Pixel coordinate grounding data:
_ _ _ _ _ _ _
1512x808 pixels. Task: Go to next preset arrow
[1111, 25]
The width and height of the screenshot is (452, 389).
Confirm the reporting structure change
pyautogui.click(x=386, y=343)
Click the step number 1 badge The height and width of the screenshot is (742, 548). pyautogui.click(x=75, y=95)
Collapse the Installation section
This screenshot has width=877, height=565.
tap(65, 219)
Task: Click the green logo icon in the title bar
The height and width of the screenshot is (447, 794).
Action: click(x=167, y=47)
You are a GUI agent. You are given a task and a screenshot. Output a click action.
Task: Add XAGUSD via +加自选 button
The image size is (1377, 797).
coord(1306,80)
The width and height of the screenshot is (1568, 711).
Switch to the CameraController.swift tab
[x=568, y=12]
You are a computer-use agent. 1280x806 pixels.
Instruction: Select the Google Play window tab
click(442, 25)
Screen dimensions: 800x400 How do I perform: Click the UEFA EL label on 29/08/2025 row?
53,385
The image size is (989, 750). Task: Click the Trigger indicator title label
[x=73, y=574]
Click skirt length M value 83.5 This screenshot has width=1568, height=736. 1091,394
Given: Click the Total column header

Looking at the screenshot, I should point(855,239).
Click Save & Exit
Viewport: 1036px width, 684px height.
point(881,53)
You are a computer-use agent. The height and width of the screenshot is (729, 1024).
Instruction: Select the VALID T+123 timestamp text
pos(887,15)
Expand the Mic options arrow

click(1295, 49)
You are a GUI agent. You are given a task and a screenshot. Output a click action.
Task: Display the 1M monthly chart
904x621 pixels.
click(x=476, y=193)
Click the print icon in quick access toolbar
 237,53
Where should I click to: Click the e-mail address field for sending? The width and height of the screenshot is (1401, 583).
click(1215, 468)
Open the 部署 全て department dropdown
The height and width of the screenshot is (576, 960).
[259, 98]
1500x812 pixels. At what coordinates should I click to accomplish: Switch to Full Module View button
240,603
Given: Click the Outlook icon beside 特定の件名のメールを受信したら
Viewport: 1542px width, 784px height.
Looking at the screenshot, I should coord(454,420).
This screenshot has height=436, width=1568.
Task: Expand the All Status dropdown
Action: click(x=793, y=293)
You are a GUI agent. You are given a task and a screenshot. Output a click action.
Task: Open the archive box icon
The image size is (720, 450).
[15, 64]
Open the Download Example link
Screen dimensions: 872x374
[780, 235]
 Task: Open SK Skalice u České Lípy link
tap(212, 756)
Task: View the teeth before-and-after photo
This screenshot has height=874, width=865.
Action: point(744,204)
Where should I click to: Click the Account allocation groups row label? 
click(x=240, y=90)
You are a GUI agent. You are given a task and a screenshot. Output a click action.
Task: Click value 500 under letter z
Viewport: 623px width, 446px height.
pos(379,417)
_ _ _ _ _ _ _
- EXERCISE -
Take from the entries every line that has the string "value".

- RESPONSE AREA -
Click skirt length M value 83.5 This screenshot has width=1568, height=736. 1091,394
Task: Click value 500 under letter z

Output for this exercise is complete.